About this exercise: Line by line, give the data again exactly as it appears.

Data records:
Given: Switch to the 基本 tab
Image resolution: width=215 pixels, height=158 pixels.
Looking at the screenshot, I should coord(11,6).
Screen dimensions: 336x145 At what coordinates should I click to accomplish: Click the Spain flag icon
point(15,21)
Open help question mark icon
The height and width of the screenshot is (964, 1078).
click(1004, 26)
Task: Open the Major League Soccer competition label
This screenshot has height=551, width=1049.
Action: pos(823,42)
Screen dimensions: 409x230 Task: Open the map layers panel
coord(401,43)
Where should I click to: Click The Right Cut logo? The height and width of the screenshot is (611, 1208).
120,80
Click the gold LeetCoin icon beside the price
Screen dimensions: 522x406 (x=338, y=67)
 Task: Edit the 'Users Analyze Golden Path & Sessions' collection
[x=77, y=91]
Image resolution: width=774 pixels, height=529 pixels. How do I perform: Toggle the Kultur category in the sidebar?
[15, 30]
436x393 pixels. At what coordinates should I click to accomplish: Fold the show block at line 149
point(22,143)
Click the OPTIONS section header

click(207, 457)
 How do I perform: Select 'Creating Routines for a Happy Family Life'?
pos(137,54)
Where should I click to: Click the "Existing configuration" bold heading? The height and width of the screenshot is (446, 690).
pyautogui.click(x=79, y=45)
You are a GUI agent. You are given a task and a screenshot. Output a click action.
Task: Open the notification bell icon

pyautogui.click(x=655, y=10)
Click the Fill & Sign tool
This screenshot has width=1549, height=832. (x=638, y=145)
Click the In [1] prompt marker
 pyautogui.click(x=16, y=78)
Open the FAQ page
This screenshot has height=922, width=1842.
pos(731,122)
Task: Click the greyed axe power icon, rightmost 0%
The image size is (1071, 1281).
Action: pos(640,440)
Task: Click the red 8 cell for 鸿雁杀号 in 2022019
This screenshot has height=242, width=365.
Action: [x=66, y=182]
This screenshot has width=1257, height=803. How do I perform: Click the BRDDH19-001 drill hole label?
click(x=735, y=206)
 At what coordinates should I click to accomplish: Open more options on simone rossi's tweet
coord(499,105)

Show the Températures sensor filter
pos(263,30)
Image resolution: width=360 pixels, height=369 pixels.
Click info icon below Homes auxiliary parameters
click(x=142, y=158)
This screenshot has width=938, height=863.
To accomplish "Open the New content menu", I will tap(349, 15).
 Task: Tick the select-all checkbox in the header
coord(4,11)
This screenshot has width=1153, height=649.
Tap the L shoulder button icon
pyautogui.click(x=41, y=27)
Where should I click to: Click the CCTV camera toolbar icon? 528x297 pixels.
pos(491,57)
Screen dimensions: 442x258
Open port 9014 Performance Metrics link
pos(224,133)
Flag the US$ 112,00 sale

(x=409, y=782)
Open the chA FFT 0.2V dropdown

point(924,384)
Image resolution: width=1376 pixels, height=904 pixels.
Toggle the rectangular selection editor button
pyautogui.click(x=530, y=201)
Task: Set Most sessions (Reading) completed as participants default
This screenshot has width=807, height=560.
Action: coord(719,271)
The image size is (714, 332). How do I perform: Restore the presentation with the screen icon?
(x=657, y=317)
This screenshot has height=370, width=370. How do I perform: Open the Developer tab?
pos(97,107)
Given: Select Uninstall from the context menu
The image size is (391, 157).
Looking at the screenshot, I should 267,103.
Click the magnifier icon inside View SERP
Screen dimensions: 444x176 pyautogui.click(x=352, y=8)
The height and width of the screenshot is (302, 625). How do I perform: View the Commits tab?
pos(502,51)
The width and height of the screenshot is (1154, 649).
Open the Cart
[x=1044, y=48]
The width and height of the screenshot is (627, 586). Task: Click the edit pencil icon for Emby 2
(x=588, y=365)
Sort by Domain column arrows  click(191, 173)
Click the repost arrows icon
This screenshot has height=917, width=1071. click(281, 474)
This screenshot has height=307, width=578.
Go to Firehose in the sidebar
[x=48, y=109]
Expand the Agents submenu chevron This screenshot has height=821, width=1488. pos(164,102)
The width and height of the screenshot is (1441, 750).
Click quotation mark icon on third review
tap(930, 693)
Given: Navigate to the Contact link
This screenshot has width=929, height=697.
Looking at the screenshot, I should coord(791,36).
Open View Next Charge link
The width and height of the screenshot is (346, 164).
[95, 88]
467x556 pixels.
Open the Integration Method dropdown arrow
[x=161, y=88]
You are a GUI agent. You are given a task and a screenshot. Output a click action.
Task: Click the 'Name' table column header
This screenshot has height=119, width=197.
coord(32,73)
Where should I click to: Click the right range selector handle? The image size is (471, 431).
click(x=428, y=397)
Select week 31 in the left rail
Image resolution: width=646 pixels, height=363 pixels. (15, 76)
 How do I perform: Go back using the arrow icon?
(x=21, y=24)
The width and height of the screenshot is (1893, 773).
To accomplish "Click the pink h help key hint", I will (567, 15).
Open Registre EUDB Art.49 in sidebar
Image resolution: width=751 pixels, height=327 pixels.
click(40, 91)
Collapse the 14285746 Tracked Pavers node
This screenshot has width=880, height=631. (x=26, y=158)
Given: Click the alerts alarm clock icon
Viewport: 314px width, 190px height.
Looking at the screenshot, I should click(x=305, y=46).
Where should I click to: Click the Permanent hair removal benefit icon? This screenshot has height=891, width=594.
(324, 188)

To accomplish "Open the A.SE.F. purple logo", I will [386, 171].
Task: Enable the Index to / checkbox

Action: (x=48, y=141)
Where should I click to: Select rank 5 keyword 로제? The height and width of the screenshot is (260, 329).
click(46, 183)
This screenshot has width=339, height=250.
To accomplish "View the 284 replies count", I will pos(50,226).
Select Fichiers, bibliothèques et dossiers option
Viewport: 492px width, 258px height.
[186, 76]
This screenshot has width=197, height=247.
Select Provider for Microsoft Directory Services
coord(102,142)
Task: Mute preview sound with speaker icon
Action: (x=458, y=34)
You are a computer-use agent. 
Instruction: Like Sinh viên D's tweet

Exercise response:
Given: Switch to the 基本 tab
Image resolution: width=215 pixels, height=158 pixels.
Looking at the screenshot, I should coord(11,6).
Screen dimensions: 336x145 At what coordinates should I click to accomplish: Click the Spain flag icon
point(15,21)
Open help question mark icon
The height and width of the screenshot is (964, 1078).
click(1004, 26)
Task: Open the Major League Soccer competition label
This screenshot has height=551, width=1049.
Action: pos(823,42)
Screen dimensions: 409x230 Task: Open the map layers panel
coord(401,43)
Where should I click to: Click The Right Cut logo? The height and width of the screenshot is (611, 1208).
120,80
Click the gold LeetCoin icon beside the price
Screen dimensions: 522x406 (x=338, y=67)
 Task: Edit the 'Users Analyze Golden Path & Sessions' collection
[x=77, y=91]
Image resolution: width=774 pixels, height=529 pixels. How do I perform: Toggle the Kultur category in the sidebar?
[15, 30]
436x393 pixels. At what coordinates should I click to accomplish: Fold the show block at line 149
point(22,143)
Click the OPTIONS section header

click(207, 457)
 How do I perform: Select 'Creating Routines for a Happy Family Life'?
pos(137,54)
Where should I click to: Click the "Existing configuration" bold heading? The height and width of the screenshot is (446, 690).
pyautogui.click(x=79, y=45)
You are a GUI agent. You are given a task and a screenshot. Output a click action.
Task: Open the notification bell icon

pyautogui.click(x=655, y=10)
Click the Fill & Sign tool
This screenshot has width=1549, height=832. (x=638, y=145)
Click the In [1] prompt marker
 pyautogui.click(x=16, y=78)
Open the FAQ page
This screenshot has height=922, width=1842.
pos(731,122)
Task: Click the greyed axe power icon, rightmost 0%
The image size is (1071, 1281).
Action: pos(640,440)
Task: Click the red 8 cell for 鸿雁杀号 in 2022019
This screenshot has height=242, width=365.
Action: [x=66, y=182]
This screenshot has width=1257, height=803. How do I perform: Click the BRDDH19-001 drill hole label?
click(x=735, y=206)
 At what coordinates should I click to accomplish: Open more options on simone rossi's tweet
coord(499,105)

Show the Températures sensor filter
pos(263,30)
Image resolution: width=360 pixels, height=369 pixels.
Click info icon below Homes auxiliary parameters
click(x=142, y=158)
This screenshot has width=938, height=863.
To accomplish "Open the New content menu", I will tap(349, 15).
 Task: Tick the select-all checkbox in the header
coord(4,11)
This screenshot has width=1153, height=649.
Tap the L shoulder button icon
pyautogui.click(x=41, y=27)
Where should I click to: Click the CCTV camera toolbar icon? 528x297 pixels.
pos(491,57)
Screen dimensions: 442x258
Open port 9014 Performance Metrics link
pos(224,133)
Flag the US$ 112,00 sale

(x=409, y=782)
Open the chA FFT 0.2V dropdown

point(924,384)
Image resolution: width=1376 pixels, height=904 pixels.
Toggle the rectangular selection editor button
pyautogui.click(x=530, y=201)
Task: Set Most sessions (Reading) completed as participants default
This screenshot has width=807, height=560.
Action: coord(719,271)
The image size is (714, 332). How do I perform: Restore the presentation with the screen icon?
(x=657, y=317)
This screenshot has height=370, width=370. How do I perform: Open the Developer tab?
pos(97,107)
Given: Select Uninstall from the context menu
The image size is (391, 157).
Looking at the screenshot, I should 267,103.
Click the magnifier icon inside View SERP
Screen dimensions: 444x176 pyautogui.click(x=352, y=8)
The height and width of the screenshot is (302, 625). How do I perform: View the Commits tab?
pos(502,51)
The width and height of the screenshot is (1154, 649).
Open the Cart
[x=1044, y=48]
The width and height of the screenshot is (627, 586). Task: Click the edit pencil icon for Emby 2
(x=588, y=365)
Sort by Domain column arrows  click(191, 173)
Click the repost arrows icon
This screenshot has height=917, width=1071. click(281, 474)
This screenshot has height=307, width=578.
Go to Firehose in the sidebar
[x=48, y=109]
Expand the Agents submenu chevron This screenshot has height=821, width=1488. pos(164,102)
The width and height of the screenshot is (1441, 750).
Click quotation mark icon on third review
tap(930, 693)
Given: Navigate to the Contact link
This screenshot has width=929, height=697.
Looking at the screenshot, I should coord(791,36).
Open View Next Charge link
The width and height of the screenshot is (346, 164).
[95, 88]
467x556 pixels.
Open the Integration Method dropdown arrow
[x=161, y=88]
You are a GUI agent. You are given a task and a screenshot. Output a click action.
Task: Click the 'Name' table column header
This screenshot has height=119, width=197.
coord(32,73)
Where should I click to: Click the right range selector handle? The image size is (471, 431).
click(x=428, y=397)
Select week 31 in the left rail
Image resolution: width=646 pixels, height=363 pixels. (15, 76)
 How do I perform: Go back using the arrow icon?
(x=21, y=24)
The width and height of the screenshot is (1893, 773).
To accomplish "Click the pink h help key hint", I will (567, 15).
Open Registre EUDB Art.49 in sidebar
Image resolution: width=751 pixels, height=327 pixels.
click(40, 91)
Collapse the 14285746 Tracked Pavers node
This screenshot has width=880, height=631. (x=26, y=158)
Given: Click the alerts alarm clock icon
Viewport: 314px width, 190px height.
Looking at the screenshot, I should click(x=305, y=46).
Where should I click to: Click the Permanent hair removal benefit icon? This screenshot has height=891, width=594.
(324, 188)

To accomplish "Open the A.SE.F. purple logo", I will [386, 171].
Task: Enable the Index to / checkbox

Action: (x=48, y=141)
Where should I click to: Select rank 5 keyword 로제? The height and width of the screenshot is (260, 329).
click(46, 183)
This screenshot has width=339, height=250.
To accomplish "View the 284 replies count", I will pos(50,226).
Select Fichiers, bibliothèques et dossiers option
Viewport: 492px width, 258px height.
[186, 76]
This screenshot has width=197, height=247.
Select Provider for Microsoft Directory Services
coord(102,142)
Task: Mute preview sound with speaker icon
Action: (x=458, y=34)
You are a computer-use agent. 
Instruction: Like Sinh viên D's tweet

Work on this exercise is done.